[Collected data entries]
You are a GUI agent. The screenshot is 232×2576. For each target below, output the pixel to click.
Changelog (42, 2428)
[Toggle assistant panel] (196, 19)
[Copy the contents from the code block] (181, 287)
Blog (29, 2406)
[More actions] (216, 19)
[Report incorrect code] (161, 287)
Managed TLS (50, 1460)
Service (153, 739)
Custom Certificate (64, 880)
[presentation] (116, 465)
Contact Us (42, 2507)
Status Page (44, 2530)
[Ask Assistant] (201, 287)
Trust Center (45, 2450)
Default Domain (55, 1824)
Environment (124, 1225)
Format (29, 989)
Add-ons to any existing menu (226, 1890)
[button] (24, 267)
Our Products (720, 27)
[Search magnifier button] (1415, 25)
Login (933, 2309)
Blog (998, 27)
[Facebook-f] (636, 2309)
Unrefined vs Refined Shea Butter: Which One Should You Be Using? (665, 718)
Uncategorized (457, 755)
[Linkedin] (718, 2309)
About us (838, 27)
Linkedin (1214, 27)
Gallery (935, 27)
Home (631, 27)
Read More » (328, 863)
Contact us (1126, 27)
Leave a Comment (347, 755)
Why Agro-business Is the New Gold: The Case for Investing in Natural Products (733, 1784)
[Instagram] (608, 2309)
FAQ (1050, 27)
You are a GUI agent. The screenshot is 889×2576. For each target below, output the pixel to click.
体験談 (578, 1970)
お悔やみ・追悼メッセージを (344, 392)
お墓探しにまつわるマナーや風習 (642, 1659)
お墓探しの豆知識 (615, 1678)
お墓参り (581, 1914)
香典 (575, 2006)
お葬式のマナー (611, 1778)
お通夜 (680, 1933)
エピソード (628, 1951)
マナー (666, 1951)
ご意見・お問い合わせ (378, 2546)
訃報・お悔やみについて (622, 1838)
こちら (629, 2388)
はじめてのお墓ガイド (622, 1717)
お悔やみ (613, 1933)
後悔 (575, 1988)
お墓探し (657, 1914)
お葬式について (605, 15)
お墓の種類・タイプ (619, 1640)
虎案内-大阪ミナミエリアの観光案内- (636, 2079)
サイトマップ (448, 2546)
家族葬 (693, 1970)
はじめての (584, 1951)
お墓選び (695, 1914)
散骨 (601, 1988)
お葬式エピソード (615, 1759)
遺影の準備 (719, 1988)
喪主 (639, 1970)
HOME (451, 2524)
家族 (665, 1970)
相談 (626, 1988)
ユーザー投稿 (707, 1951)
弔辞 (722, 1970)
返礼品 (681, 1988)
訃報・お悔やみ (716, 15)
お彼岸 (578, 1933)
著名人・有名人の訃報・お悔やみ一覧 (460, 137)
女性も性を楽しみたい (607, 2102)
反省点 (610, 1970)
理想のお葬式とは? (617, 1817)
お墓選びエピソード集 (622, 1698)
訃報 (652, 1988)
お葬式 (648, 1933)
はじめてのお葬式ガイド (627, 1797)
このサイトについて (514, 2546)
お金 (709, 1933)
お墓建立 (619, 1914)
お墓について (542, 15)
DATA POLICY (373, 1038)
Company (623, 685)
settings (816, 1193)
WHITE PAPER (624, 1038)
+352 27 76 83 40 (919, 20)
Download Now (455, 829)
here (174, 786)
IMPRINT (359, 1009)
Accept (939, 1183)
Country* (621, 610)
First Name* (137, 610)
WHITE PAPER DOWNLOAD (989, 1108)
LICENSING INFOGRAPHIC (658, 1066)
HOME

** Description of the task **
Could you set down, word for word, only the lines above from the line with "ご意見・お問い合わせ (378, 2546)" to the line with "お彼岸 (578, 1933)", including both?

** Task response **
ご意見・お問い合わせ (378, 2546)
訃報・お悔やみについて (622, 1838)
こちら (629, 2388)
はじめてのお墓ガイド (622, 1717)
お悔やみ (613, 1933)
後悔 (575, 1988)
お墓探し (657, 1914)
お葬式について (605, 15)
お墓の種類・タイプ (619, 1640)
虎案内-大阪ミナミエリアの観光案内- (636, 2079)
サイトマップ (448, 2546)
家族葬 (693, 1970)
はじめての (584, 1951)
お墓選び (695, 1914)
散骨 (601, 1988)
お葬式エピソード (615, 1759)
遺影の準備 (719, 1988)
喪主 (639, 1970)
HOME (451, 2524)
家族 (665, 1970)
相談 (626, 1988)
ユーザー投稿 (707, 1951)
弔辞 (722, 1970)
返礼品 (681, 1988)
訃報・お悔やみ (716, 15)
お彼岸 (578, 1933)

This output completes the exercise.